THE PROBLEM> Those lines of the data that hold the word "computer" are to be copied out.

------------------------------

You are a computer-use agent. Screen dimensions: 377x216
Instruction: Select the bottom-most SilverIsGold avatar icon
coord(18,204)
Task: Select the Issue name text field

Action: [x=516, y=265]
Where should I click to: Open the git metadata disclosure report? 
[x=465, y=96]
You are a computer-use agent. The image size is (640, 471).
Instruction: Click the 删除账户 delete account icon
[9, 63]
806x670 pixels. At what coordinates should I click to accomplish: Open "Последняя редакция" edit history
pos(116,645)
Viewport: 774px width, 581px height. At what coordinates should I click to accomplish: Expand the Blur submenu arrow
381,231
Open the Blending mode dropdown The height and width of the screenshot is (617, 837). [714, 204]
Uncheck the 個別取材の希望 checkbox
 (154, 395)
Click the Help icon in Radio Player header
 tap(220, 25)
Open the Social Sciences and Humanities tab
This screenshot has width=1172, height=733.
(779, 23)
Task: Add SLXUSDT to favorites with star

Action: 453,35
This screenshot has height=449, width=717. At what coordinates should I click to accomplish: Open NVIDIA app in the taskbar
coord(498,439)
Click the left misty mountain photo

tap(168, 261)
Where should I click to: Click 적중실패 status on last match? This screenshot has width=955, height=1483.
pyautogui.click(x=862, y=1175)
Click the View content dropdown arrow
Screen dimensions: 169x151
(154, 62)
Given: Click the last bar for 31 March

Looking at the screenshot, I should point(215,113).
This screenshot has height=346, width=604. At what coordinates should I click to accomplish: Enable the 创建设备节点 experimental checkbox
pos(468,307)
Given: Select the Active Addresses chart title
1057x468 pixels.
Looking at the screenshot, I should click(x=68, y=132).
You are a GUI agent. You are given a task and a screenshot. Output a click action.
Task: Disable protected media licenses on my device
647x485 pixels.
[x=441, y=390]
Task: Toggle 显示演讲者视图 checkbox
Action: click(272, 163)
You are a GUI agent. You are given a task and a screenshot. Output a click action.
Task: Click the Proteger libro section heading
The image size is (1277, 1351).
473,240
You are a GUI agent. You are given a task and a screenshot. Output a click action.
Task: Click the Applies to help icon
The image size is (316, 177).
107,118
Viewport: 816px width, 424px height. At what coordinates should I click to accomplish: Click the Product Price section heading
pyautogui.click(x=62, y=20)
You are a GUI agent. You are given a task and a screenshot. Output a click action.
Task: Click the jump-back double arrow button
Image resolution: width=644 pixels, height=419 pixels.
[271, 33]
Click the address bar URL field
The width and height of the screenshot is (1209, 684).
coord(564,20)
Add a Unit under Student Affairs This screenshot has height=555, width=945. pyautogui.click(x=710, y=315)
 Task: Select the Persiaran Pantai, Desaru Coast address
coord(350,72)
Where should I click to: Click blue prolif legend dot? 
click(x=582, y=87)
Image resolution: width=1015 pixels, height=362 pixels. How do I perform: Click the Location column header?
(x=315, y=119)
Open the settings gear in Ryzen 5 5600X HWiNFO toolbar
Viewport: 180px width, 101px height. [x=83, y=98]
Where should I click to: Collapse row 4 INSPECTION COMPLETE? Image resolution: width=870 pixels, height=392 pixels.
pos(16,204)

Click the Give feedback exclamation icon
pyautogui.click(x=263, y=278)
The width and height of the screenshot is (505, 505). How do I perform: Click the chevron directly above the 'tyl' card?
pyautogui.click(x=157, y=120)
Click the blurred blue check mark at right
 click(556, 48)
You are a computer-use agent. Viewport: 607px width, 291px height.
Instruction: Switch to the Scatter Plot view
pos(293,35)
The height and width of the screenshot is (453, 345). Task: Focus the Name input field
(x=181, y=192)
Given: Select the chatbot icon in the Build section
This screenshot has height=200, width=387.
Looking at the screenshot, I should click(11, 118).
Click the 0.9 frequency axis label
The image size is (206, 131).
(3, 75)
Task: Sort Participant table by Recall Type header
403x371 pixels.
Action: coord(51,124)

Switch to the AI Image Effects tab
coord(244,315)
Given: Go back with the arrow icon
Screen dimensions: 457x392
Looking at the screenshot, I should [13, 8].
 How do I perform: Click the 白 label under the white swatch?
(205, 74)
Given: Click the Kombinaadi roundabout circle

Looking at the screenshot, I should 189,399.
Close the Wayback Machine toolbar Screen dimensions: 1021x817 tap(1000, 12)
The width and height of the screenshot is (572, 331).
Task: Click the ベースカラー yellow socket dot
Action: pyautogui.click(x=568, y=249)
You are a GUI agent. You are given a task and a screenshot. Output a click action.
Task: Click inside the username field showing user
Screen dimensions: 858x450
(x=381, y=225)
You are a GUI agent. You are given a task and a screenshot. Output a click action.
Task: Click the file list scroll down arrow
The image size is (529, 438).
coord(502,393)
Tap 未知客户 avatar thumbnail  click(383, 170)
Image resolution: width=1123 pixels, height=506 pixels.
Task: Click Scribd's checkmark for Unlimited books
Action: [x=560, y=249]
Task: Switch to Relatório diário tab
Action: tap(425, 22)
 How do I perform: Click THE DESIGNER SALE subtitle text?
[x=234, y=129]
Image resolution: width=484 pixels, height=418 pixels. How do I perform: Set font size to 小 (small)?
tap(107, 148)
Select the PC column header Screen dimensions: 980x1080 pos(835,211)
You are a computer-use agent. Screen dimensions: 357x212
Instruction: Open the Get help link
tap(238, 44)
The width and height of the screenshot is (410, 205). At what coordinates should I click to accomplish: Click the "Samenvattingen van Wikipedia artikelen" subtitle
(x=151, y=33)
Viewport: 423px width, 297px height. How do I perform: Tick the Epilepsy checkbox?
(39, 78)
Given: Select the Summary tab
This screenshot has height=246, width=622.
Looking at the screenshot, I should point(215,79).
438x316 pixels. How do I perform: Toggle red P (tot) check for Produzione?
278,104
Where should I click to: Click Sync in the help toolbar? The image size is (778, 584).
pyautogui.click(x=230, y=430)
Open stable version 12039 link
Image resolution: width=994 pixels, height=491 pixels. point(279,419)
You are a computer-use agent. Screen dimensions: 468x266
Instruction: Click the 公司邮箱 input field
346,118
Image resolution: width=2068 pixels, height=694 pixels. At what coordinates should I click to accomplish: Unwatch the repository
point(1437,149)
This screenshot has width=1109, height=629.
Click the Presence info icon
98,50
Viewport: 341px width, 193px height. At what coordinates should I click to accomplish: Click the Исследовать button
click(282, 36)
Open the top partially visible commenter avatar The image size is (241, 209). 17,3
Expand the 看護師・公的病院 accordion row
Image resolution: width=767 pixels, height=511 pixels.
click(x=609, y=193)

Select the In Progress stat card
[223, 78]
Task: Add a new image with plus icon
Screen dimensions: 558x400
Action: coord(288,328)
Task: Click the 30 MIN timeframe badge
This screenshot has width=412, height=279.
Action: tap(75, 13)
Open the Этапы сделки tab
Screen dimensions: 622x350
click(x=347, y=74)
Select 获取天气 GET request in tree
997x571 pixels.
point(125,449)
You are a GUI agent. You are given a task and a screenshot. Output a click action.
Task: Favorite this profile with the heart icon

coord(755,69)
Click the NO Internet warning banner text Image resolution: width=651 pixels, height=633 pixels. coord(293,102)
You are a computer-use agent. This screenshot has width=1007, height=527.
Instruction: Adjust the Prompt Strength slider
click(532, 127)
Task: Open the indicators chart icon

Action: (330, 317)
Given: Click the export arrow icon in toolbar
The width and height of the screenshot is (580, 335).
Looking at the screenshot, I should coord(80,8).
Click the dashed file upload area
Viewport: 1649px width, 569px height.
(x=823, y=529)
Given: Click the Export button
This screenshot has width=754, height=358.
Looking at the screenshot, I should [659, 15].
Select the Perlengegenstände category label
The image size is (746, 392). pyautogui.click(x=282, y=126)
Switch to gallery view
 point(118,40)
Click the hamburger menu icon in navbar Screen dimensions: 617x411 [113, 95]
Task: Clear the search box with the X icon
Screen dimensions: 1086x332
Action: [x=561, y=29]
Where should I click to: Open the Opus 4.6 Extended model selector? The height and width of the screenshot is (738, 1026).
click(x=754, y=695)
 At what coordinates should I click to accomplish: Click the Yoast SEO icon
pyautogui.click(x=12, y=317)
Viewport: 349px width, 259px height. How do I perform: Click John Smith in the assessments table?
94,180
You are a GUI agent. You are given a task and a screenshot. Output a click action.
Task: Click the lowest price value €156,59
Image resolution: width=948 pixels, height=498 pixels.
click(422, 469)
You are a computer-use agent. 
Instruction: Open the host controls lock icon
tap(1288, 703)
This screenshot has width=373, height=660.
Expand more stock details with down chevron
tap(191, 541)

------------------------------

ANSWER BOX>
You are a computer-use agent. Screen dimensions: 377x216
You are a computer-use agent. The image size is (640, 471).
You are a computer-use agent. Viewport: 607px width, 291px height.
You are a computer-use agent. Screen dimensions: 357x212
You are a computer-use agent. Screen dimensions: 468x266
You are a computer-use agent. This screenshot has width=1007, height=527.
You are a computer-use agent. 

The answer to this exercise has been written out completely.